▶ _EXCERPT PROVIDED_
-- Opening Marker --
I’m starting what I hope will become a WordCount Friday feature, a recap of news and commentary on freelancing and the media business as reported by other blogs and news outlets this week. Happy reading:
The case for independent news sites as profit-makers – David Westphal, a senior fellow at USC’s Annenberg’s Center on Communication Leadership, writes on the Knight Digital Media Center’s resurrected Online Journalism Review, that independent, for-profit news Websites like NewWest.net, might be onto something.
Team writing blogs – With traditional print markets drying up, freelance writers are also thinking about new ways to sell their “products,” including LinkedIn member David Hawkins, who proposes creating a team writing blog that individuals could contribute to but eventually the group could market as packaged content to Websites or other clients. Watch out Reuters.
The TypePad Journalist Bailout Program – Speaking of traditional print markets drying up, with so many reporters losing their staff jobs, blogging software maker Six Apart saw an opportunity to do a little good and a lot of self promotion and started offering recently laid off reporters a free blog package normally worth $150/year.
A bailout plan for U.S. newspapers – Hey, Uncle Sam is giving money to everybody else, why not newspapers too?
PC Magazine goes online only – January will be the last dead-tree issue of Ziff Davis’ venerable computer magazine – and can we say, for a publication that writes about all things digital, what took you so long? PC Mag joins US News & World Report and the Christian Science Monitor, which have both announced plans to go online only in 2009.
-- Closing Marker --
▶ _SUPPLIED INFORMATION_
-- Opening Marker --
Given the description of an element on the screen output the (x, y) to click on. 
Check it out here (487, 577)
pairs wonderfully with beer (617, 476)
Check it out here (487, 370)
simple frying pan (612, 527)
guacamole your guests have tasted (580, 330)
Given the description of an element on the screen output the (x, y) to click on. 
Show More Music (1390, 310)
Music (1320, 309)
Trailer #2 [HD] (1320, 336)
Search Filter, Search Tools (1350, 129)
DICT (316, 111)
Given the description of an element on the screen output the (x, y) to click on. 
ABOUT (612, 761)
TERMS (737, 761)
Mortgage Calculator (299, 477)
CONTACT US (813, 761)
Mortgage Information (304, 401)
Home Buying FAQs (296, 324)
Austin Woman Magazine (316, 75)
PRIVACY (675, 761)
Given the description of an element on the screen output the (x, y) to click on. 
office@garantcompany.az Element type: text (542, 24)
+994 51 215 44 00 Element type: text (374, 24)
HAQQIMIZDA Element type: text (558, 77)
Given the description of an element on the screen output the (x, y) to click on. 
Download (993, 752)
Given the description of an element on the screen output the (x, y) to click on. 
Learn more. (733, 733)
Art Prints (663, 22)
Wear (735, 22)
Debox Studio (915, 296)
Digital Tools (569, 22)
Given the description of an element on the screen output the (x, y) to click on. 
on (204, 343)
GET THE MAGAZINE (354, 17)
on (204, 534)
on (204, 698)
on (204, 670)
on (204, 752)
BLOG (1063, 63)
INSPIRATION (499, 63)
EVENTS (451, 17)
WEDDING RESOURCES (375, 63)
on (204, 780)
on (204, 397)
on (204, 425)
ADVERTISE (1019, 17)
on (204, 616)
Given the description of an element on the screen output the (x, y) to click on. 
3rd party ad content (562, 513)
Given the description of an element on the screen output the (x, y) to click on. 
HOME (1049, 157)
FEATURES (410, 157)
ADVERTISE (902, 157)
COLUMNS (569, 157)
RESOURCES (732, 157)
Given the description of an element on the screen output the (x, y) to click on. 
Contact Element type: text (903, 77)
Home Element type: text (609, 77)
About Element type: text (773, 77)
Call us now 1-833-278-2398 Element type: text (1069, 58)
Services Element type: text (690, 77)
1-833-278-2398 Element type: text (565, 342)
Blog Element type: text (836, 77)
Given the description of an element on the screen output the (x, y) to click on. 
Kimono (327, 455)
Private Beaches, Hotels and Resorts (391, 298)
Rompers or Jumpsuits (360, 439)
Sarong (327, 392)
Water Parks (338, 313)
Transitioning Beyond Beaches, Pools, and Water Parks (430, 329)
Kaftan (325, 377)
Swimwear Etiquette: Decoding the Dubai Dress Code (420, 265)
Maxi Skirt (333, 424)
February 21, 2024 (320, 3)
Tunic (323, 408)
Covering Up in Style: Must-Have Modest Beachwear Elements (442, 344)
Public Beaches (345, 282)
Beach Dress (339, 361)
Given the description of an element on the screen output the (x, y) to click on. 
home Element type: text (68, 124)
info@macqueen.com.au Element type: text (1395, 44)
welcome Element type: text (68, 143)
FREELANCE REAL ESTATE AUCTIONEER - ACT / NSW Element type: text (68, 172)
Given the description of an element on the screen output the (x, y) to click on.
-- Closing Marker --
▶ _YOUR TASKS_
(a) According to the media news recap, what is the free blog package offered to laid-off reporters normally worth?
(b) Please carry on the media news recap from where it stops.
The records have no connection to the media news recap.

▶ _ANSWERS PER TASK_
(a) $150 per year.

(b)
College media has come a long way – I was the editor of my college newspaper and I can tell you, way back when, we were happy with the outdated typography equipment and darkroom gear we could scrap together. That’s not the case with today’s college papers, which according to Brian Mulrey in this PBS MediaShift story, are leading the charge in innovative interactive storytelling.
What’s your least favorite part of being a freelance writer? – Even if you love working for yourself, there’s bound to be one or two things about it you don’t care for or aren’t good at. For Jennifer Mattern, author of the All Freelance Writing blog, it’s bookkeeping. What’s your least favorite part of freelancing?
Jenny Cromie says
Hi Michelle!
I love this idea of a Friday roundup! It’s difficult sometimes to keep up to date with everything happening in the media/publishing industry every week, so this is a real service to readers.
Jenny
http://www.thegoldenpencil.com
Michelle Rafter says
Jenny:
I wish I could take credit for the idea, but it’s a pretty common and handy blog phenomena – (a) you can get to a bunch of things that you might not otherwise have had time to blog about during the week, (b) it gives your blog a standing feature, which readers appreciate, and (c) if you blog daily, it’s one less day that you have to come up with totally original content!
Thanks for noticing.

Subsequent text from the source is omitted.